The traditional AWA seminar before Labelexpo took place on the 23rd of September the day before the show opened and it had two tracks. One was the stream on linerless trends and the other on liner trends. Sustainability is driving the linerless trend, one in which unsupported labelstocks are printed and converted and while this is a solution for doing away with silicone coated liners that are difficult to collect and de-siliconize. However, there are large label converters who still dismiss this technology as not being viable at this time although the benefits are that it doubles reel capacity.
Although one cannot dismiss the linerless technology (which we believe is fairly small at this point but which of course the AWA research trends would have illuminated further) we took part in the release liner seminar that we think will dominate at least the Indian market for the foreseeable future. While release liner has other applications apart from labels, it is dominated by labels. Of the 52.8 billion square meters produced, 49% is used for label stock production.
The Asia Pacific leads in the growth of release liner at 6.3%v and by implication in the production of labels. The price trend for liner papers which are fairly benign although in recent months there has been a decline in liner prices to India, partly because of a softening in the price of pulp which drives it according to one of the experts at the event.

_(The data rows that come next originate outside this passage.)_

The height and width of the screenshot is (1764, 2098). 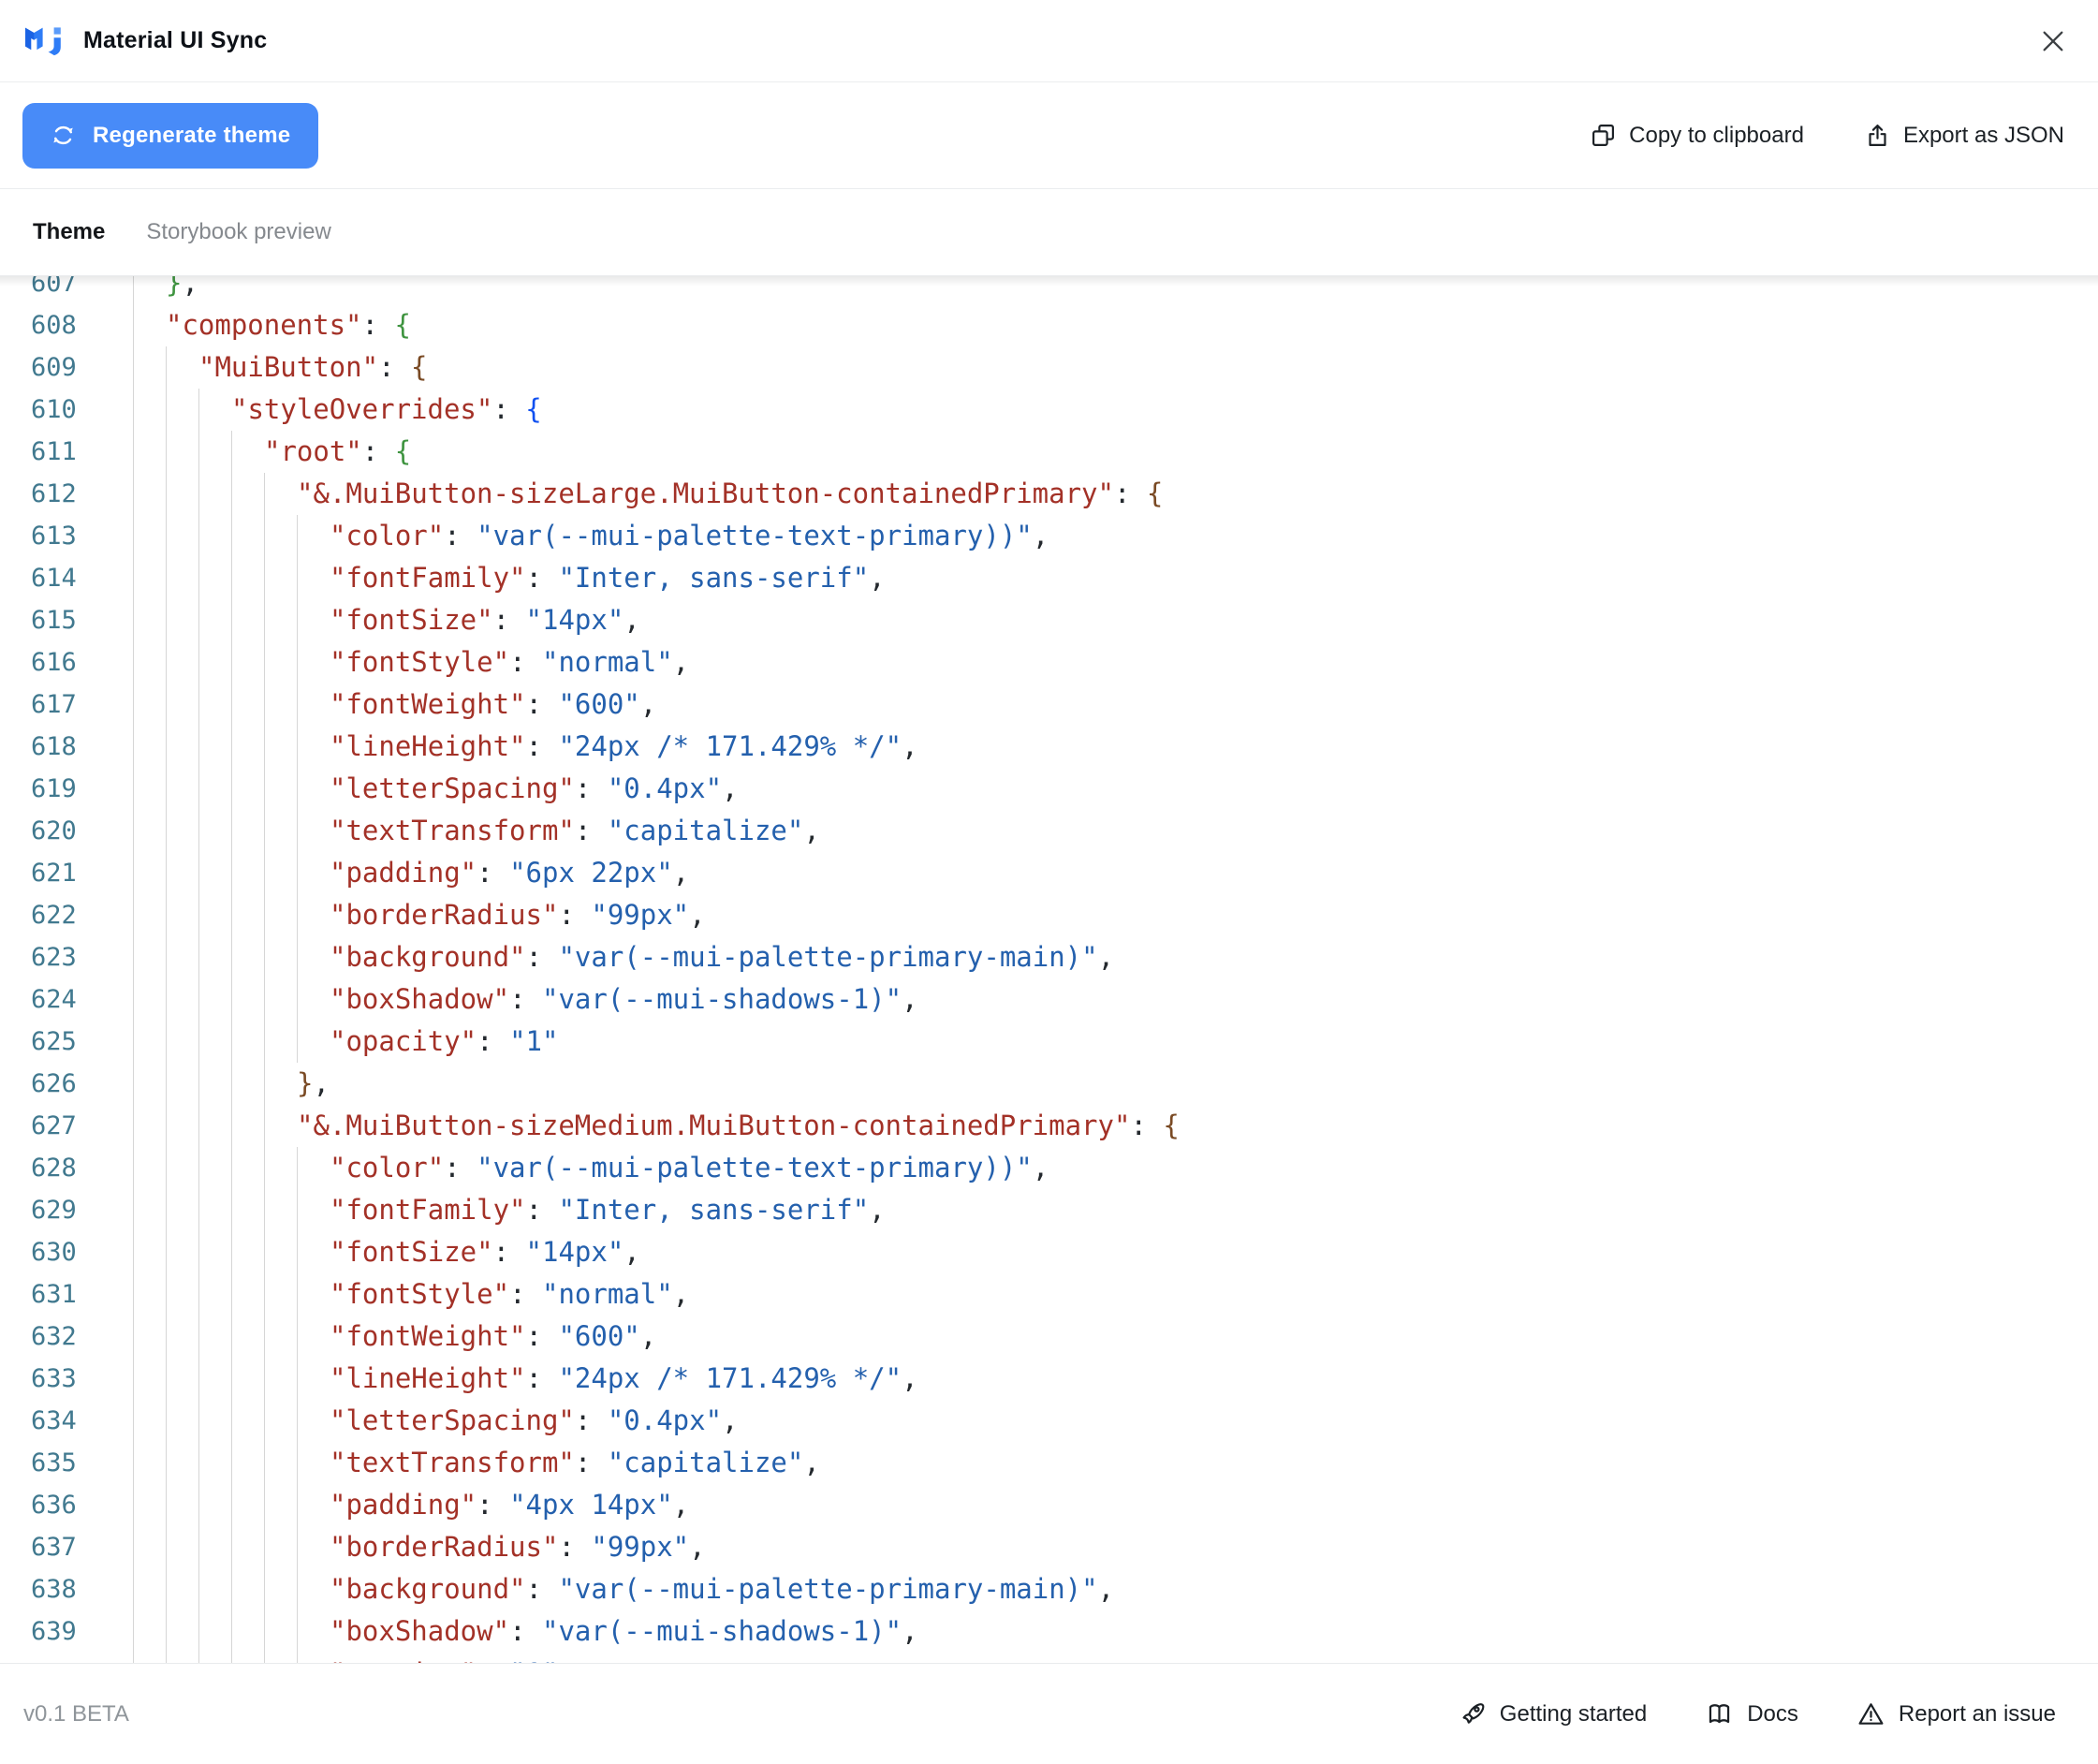 What do you see at coordinates (54, 1169) in the screenshot?
I see `line-number: 628` at bounding box center [54, 1169].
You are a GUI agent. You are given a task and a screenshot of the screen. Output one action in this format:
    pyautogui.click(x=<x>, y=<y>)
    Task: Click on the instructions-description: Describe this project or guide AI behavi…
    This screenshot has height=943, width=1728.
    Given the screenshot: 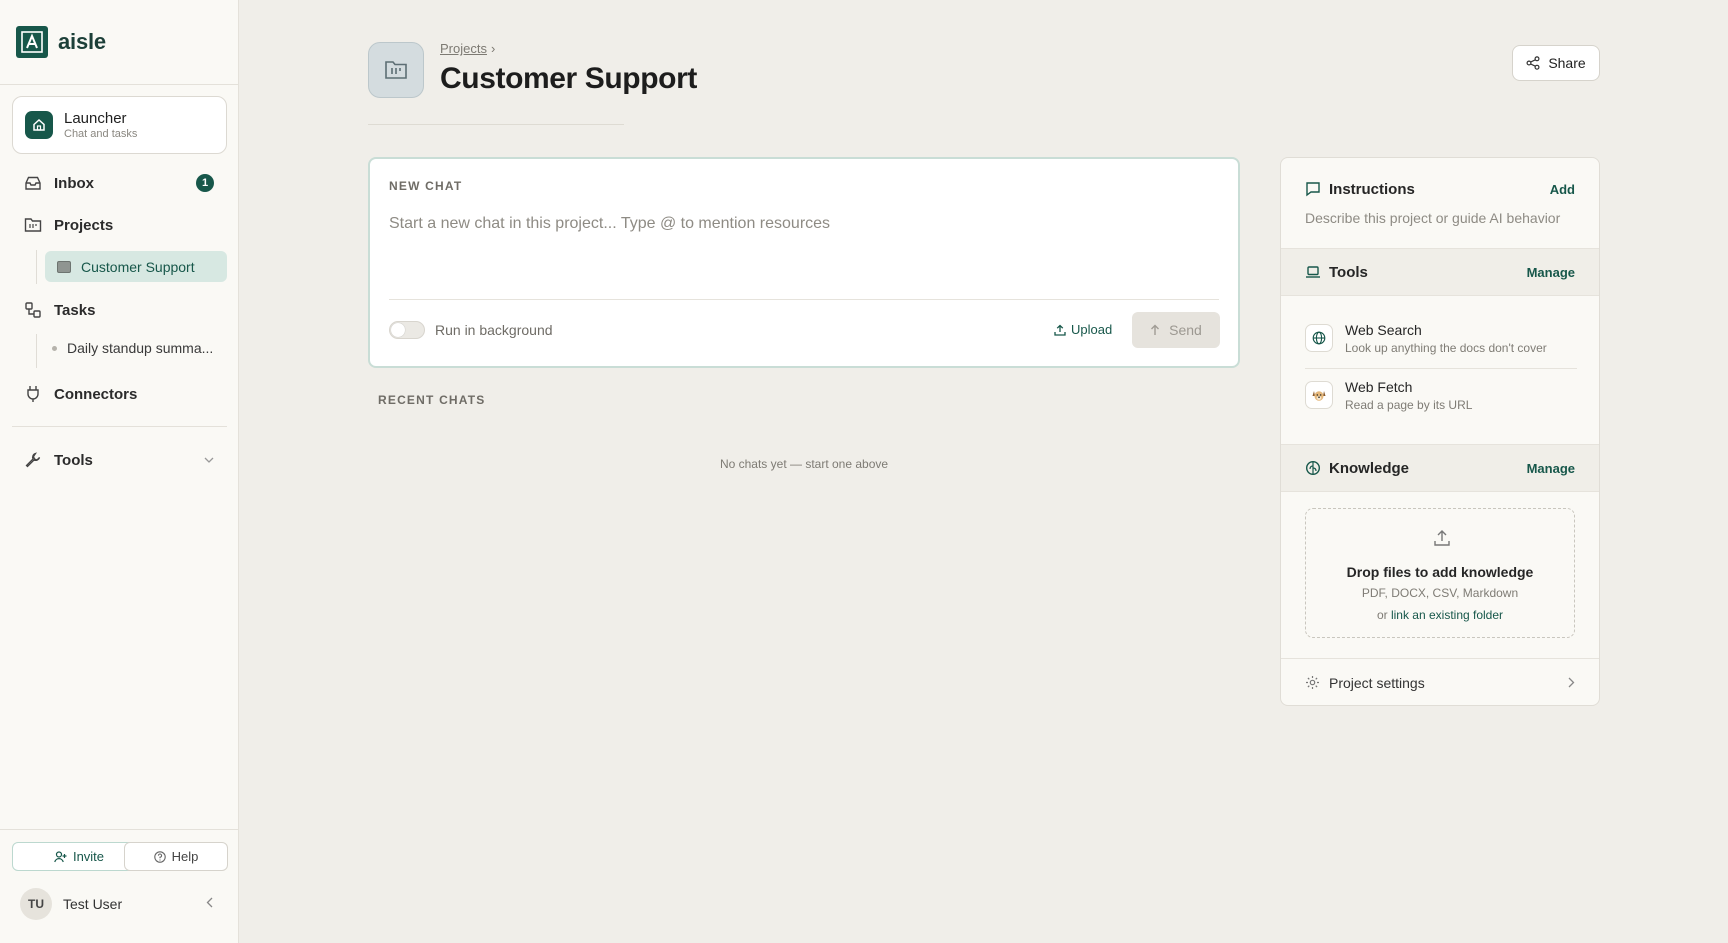 What is the action you would take?
    pyautogui.click(x=1432, y=218)
    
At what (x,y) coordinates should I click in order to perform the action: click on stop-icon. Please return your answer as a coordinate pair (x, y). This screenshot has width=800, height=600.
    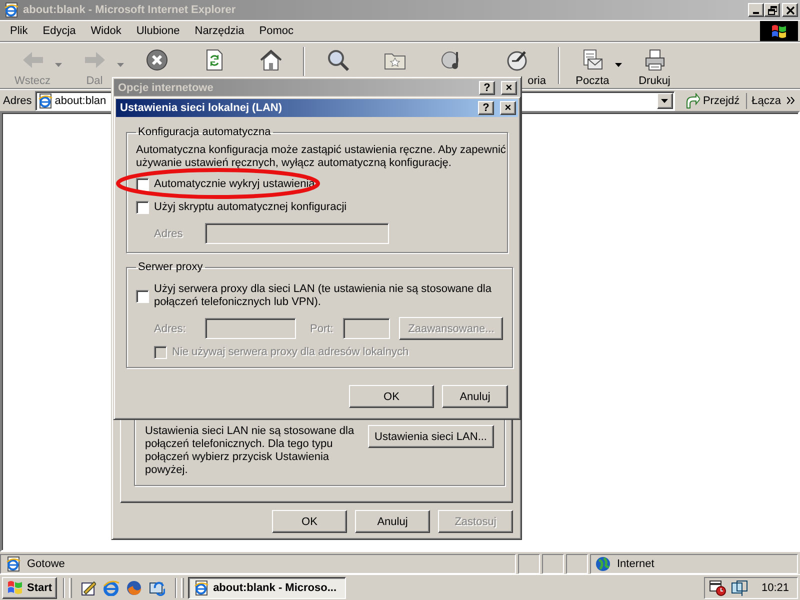
    Looking at the image, I should click on (156, 60).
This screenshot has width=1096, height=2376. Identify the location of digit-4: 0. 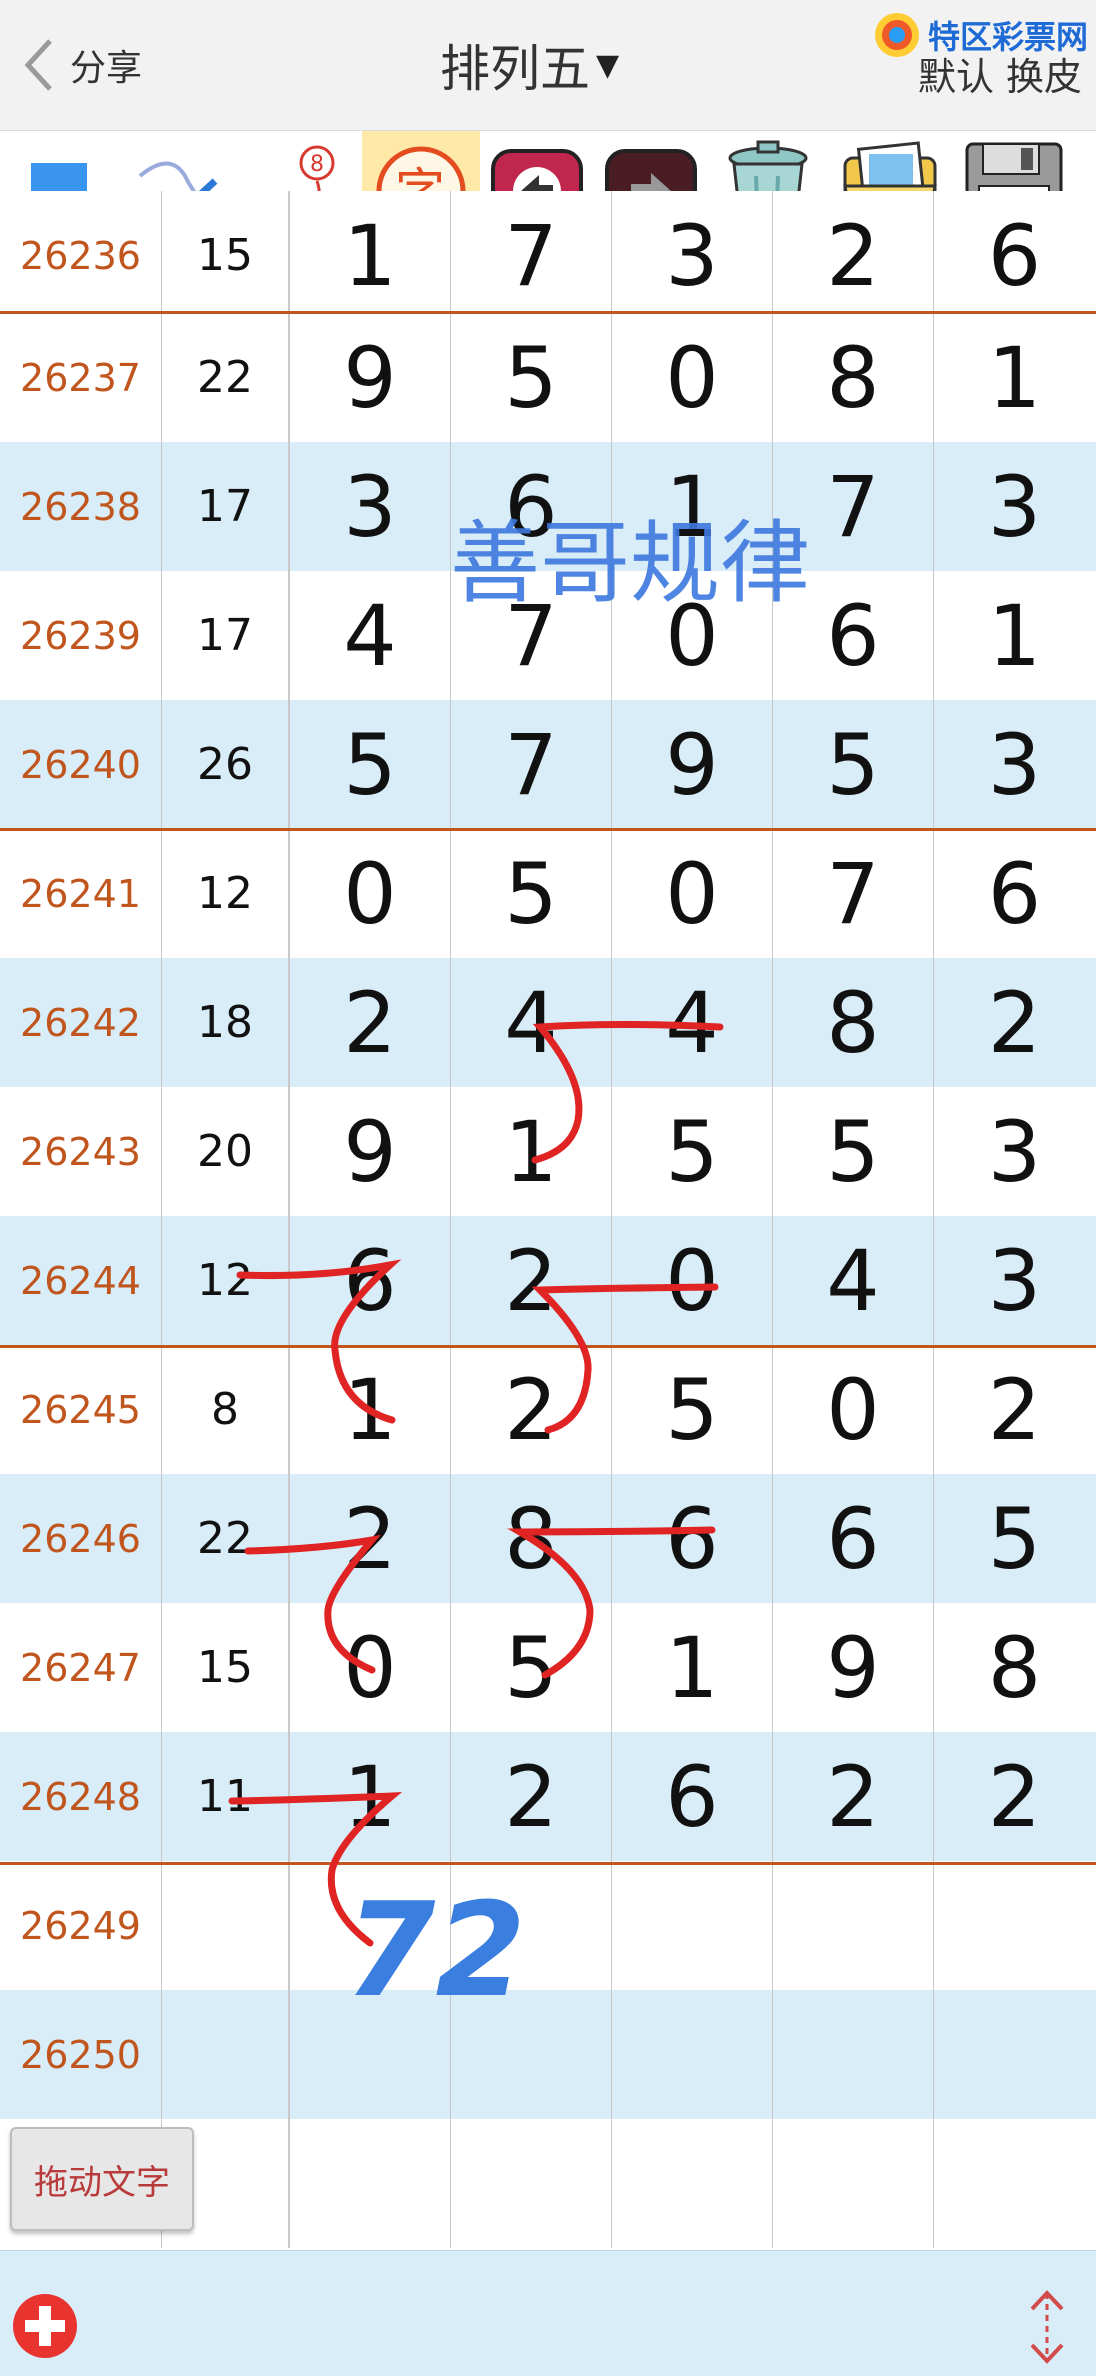
(854, 1410).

Sustainability was the key discussion at the seminar and it was made quite clear that it is possible to collect and de-siliconize used liner and repulp it for making liners for a variety of labelstocks. This seems to be one of the most relevant discussions and outcomes of the seminar for Indian brand owners and label converters. A discussion and conversation that has to take place to make both the manufacturing brands and label converters responsible. The alternatives are not pleasant – increasing legislation which as Indian industry knows can be sudden and often seemingly cataclysmic. An irresponsible and static industry unable to bring the stakeholders around the table will only face opprobrium from the public, harish legislation and stiffer audits from the hopefully growing number of brand owners who must shape up to their responsibility.